FILE RETENTION

Information

  • Patent Application
  • 20160292168
  • Publication Number
    20160292168
  • Date Filed
    December 06, 2013
    11 years ago
  • Date Published
    October 06, 2016
    8 years ago
Abstract
A method includes accessing a file in a storage device. The method includes placing the file in a retention state. The method includes storing the file's information into a database. The method includes generating a hash of the file's content. The method includes storing the hash in the database with the file's information.
Description
BACKGROUND

In a file system, a file may be retained such that the file is stored for a period of time. While under retention, the file system may perform validation scans on the retained file to ensure that the integrity of the data contained in the file has not been compromised.

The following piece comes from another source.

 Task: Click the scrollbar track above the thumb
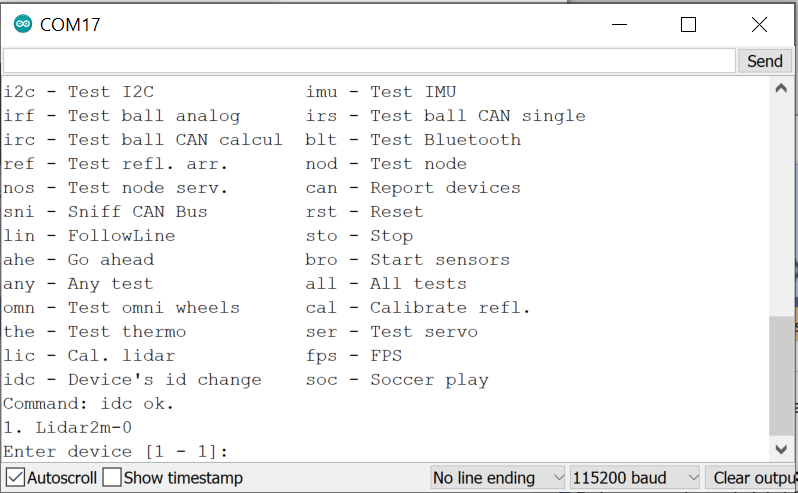click(x=782, y=200)
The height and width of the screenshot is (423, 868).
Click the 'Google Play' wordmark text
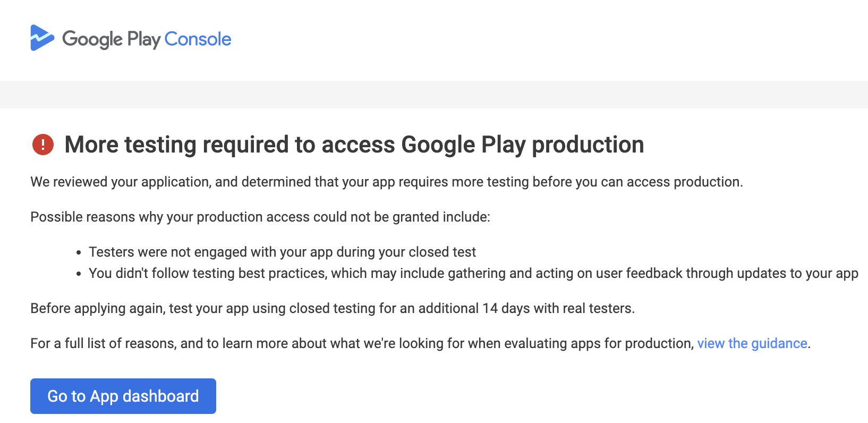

BRIEF DESCRIPTION OF THE DRAWINGS

Certain exemplary embodiments are described in the following detailed description and in reference to the drawings, in which:



FIG. 1 is a block diagram of a system for retaining a file, in accordance with examples of the present disclosure;



FIG. 2 is a block diagram illustrating retention and validation of a file in a file system, in accordance with examples of the present disclosure;



FIG. 3 is a process flow diagram of a method for retaining a file, in accordance with examples of the present disclosure;



FIG. 4 is a process flow diagram of a method for performing a validation scan, in accordance with examples of the present disclosure;



FIG. 5 is a block diagram of a tangible, non-transitory, computer-readable medium containing instructions to direct a processor to retain a file, in accordance with examples of the present disclosure; and



FIG. 6 is a block diagram of a tangible, non-transitory, computer-readable medium containing instructions to direct a processor to perform a validation scan, in accordance with examples of the present disclosure.

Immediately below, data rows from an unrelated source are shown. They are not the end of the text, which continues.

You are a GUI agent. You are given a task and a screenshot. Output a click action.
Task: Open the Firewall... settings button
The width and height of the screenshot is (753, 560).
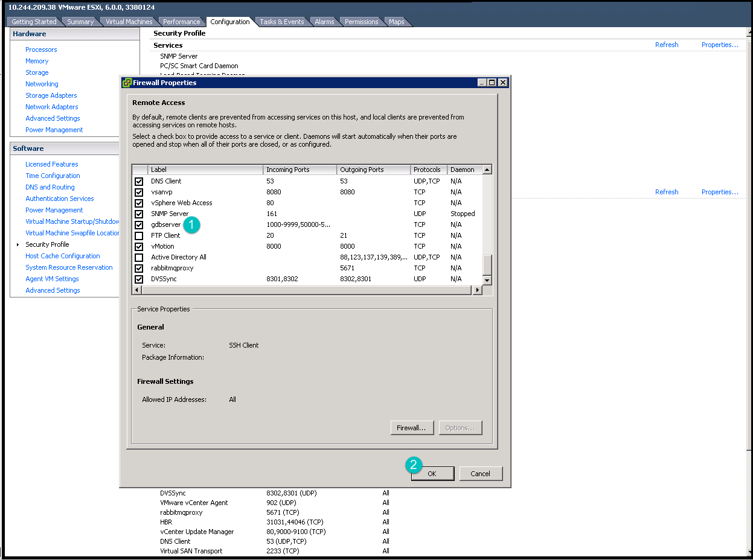(412, 428)
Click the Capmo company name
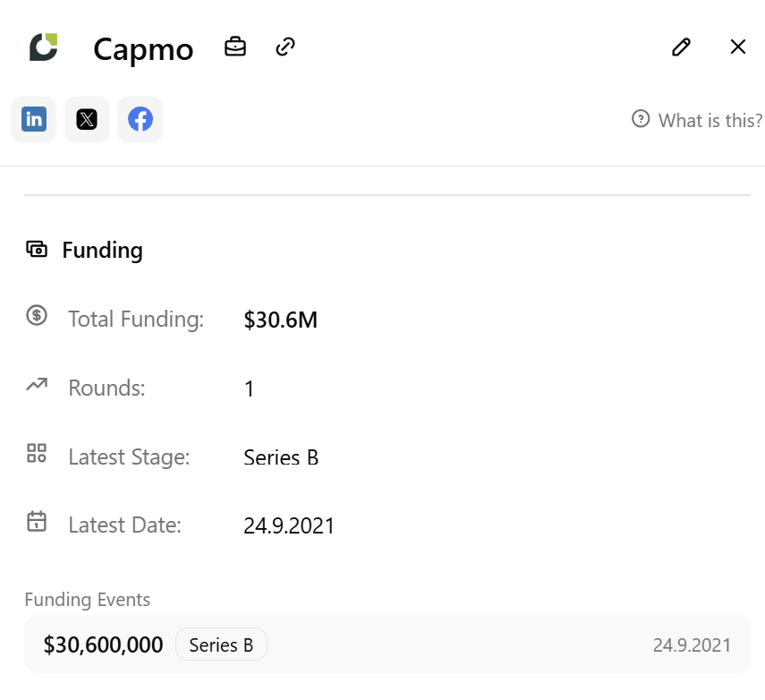 (142, 50)
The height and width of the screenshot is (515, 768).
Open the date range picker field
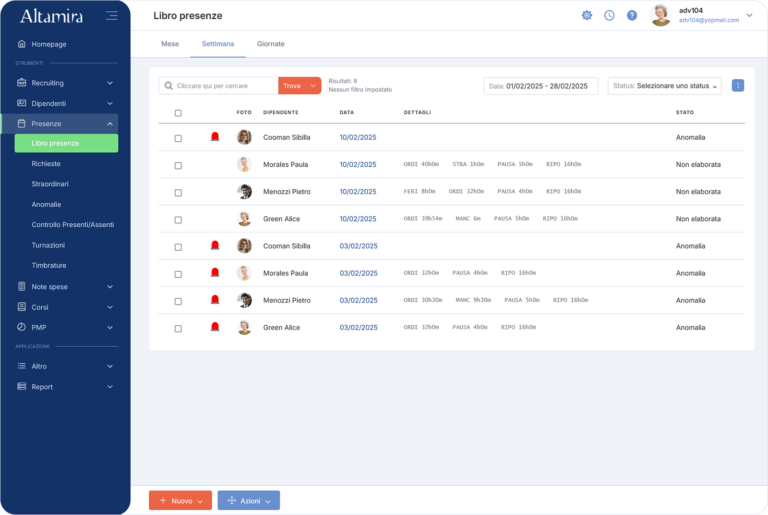click(540, 86)
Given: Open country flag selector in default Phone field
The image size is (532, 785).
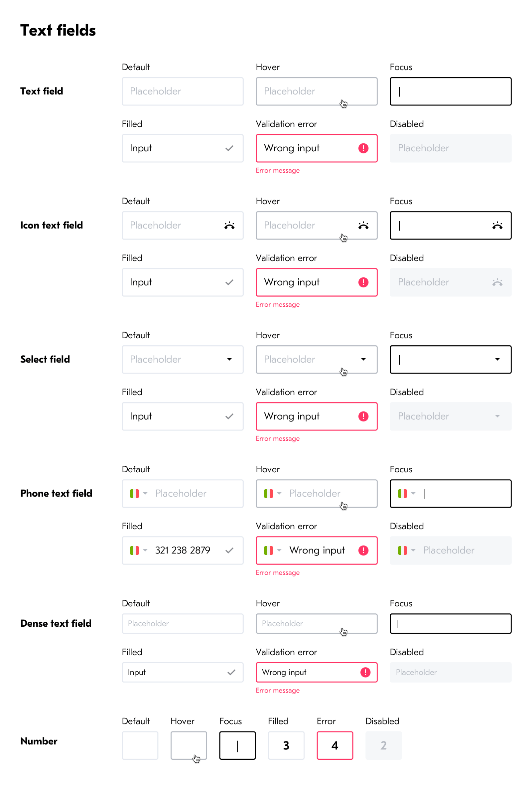Looking at the screenshot, I should (x=138, y=494).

DETAILED DESCRIPTION OF SPECIFIC EMBODIMENTS

The present disclosure is generally related to file retention in a file system. When a file in a file system is retained, the file system may perform validation scans to check the integrity of the data contained in the file. In some examples, the file system may check each stored file one-by-one to see if the file is in retention or not. If the file is in retention, then the file system performs a validation scan. Otherwise, the file system can skip the particular file. This process may be time-consuming and cumbersome.


Described herein is a method to reduce the amount of time and resources used for validation scans. When a file undergoes retention, a retention event can be recorded in a journal. The unique identifier and location information of the retained filed can be stored in a database. A hash generator can generate a hash of the retained foe. A hash, as described herein, is a datum used to represent the data content of the retained file. The hash may be a checksum, for example. The hash can be recorded into the database and associated with the unique identifier and the location information of the retained file. The information recorded in the database can be used during a validation scan to determine which files in the file system are under retention, thus eliminating the process of checking the retention state of each file one-by-one. Thus, the file system can query the database to select retained files to scan. The described method is more expedient, and can allow for multiple retained files to be validated in parallel, thus optimizing the amount of time required to perform multiple validation scans.



FIG. 1 is a block diagram of a computing system configured for retaining a file, in accordance with examples of the present disclosure. The computing system 100 may include, for example, a server computer, a mobile phone, laptop computer, desktop computer, or tablet computer, among others. The computing system 100 may include a processor 102 that is adapted to execute stored instructions. The processor 102 can be a single core processor, a multi-core processor, a computing cluster, or any number of other appropriate configurations.


The processor 102 may be connected through a system bus 104 (e.g., AMBA®, PCI®, PCI Express®, Hyper Transport®, Serial ATA, among others) to an input/output (I/O) device interface 106 adapted to connect the computing system 100 to one or more I/O devices 108. The I/O devices 108 may include, for example, a keyboard and a pointing device, wherein the pointing device may include a touchpad or a touchscreen, among others. The I/O devices 108 may be built-in components of the computing system 100, or may be devices that are externally connected to the computing system 100.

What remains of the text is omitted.